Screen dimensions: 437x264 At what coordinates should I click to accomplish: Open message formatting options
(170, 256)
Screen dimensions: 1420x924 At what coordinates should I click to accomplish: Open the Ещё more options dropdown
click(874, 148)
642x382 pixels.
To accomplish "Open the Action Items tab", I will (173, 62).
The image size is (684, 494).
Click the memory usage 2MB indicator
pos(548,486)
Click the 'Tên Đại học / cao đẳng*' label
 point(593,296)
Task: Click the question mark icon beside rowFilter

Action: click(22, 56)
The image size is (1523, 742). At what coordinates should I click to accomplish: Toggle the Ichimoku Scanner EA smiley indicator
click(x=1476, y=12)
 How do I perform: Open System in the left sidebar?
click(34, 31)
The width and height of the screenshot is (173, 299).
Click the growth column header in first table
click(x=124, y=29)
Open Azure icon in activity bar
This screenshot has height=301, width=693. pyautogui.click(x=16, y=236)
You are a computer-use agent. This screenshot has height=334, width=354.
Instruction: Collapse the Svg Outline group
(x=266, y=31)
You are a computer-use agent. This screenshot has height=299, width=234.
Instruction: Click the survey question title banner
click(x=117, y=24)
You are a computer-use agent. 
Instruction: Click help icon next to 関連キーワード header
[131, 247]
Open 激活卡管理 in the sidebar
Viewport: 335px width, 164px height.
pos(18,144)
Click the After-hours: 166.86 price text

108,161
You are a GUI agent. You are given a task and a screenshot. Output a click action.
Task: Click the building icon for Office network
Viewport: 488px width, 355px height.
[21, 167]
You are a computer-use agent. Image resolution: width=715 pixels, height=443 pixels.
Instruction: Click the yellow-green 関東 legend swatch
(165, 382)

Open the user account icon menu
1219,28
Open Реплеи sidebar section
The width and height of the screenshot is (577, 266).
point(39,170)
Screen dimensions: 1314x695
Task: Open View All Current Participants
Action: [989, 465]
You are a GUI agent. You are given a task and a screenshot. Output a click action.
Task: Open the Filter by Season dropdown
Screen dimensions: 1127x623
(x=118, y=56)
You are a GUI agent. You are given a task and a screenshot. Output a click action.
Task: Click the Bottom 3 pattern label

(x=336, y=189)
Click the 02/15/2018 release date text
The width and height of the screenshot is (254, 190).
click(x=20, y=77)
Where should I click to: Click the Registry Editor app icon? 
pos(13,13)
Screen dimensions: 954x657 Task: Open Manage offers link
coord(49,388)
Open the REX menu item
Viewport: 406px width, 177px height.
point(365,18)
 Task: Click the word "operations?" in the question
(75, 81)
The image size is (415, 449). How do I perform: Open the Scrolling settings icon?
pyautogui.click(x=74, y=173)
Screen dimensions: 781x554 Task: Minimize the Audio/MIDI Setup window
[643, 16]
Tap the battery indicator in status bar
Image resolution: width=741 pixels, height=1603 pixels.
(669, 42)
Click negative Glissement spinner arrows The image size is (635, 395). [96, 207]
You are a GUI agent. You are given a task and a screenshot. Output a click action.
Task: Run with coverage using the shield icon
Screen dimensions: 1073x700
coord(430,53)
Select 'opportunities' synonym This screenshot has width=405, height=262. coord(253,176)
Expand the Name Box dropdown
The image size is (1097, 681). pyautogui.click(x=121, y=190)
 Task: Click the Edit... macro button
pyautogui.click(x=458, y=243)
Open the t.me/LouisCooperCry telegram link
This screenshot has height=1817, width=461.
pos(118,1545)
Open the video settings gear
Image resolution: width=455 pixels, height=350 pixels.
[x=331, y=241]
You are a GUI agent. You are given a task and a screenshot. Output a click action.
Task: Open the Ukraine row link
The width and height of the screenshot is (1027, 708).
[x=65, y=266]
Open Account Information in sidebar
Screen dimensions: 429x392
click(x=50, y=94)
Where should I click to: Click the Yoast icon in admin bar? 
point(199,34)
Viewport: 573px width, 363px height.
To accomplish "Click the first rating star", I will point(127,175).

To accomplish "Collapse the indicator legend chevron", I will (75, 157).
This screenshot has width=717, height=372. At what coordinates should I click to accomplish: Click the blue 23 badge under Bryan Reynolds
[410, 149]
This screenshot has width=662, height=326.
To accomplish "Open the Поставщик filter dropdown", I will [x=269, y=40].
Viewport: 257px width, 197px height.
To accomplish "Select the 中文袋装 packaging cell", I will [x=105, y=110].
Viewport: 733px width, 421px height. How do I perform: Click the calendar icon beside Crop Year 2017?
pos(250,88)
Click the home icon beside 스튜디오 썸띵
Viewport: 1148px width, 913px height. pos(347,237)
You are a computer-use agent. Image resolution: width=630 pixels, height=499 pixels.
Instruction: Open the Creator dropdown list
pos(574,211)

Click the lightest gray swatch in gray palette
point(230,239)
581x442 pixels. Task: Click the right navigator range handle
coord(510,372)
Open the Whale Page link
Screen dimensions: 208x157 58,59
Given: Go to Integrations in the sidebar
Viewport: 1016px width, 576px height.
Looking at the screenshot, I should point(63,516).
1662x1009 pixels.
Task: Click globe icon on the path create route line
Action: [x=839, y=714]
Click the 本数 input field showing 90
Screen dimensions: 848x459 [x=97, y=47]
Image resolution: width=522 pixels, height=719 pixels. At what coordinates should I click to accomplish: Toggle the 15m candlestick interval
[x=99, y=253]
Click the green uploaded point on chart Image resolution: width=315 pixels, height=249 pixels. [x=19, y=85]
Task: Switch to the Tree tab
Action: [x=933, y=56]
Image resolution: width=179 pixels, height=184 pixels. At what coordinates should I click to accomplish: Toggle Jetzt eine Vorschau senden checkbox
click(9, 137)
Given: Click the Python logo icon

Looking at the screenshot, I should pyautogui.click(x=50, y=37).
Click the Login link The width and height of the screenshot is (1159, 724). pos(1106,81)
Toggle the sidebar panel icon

§ **GOAL OF THE EXERCISE**
Duplicate the records from the line containing "642x382 pixels." down to the line containing "click(x=1476, y=12)", including both of those lines.

§ **TASK SOLUTION**
642x382 pixels.
To accomplish "Open the Action Items tab", I will (173, 62).
The image size is (684, 494).
Click the memory usage 2MB indicator
pos(548,486)
Click the 'Tên Đại học / cao đẳng*' label
 point(593,296)
Task: Click the question mark icon beside rowFilter

Action: click(22, 56)
The image size is (1523, 742). At what coordinates should I click to accomplish: Toggle the Ichimoku Scanner EA smiley indicator
click(x=1476, y=12)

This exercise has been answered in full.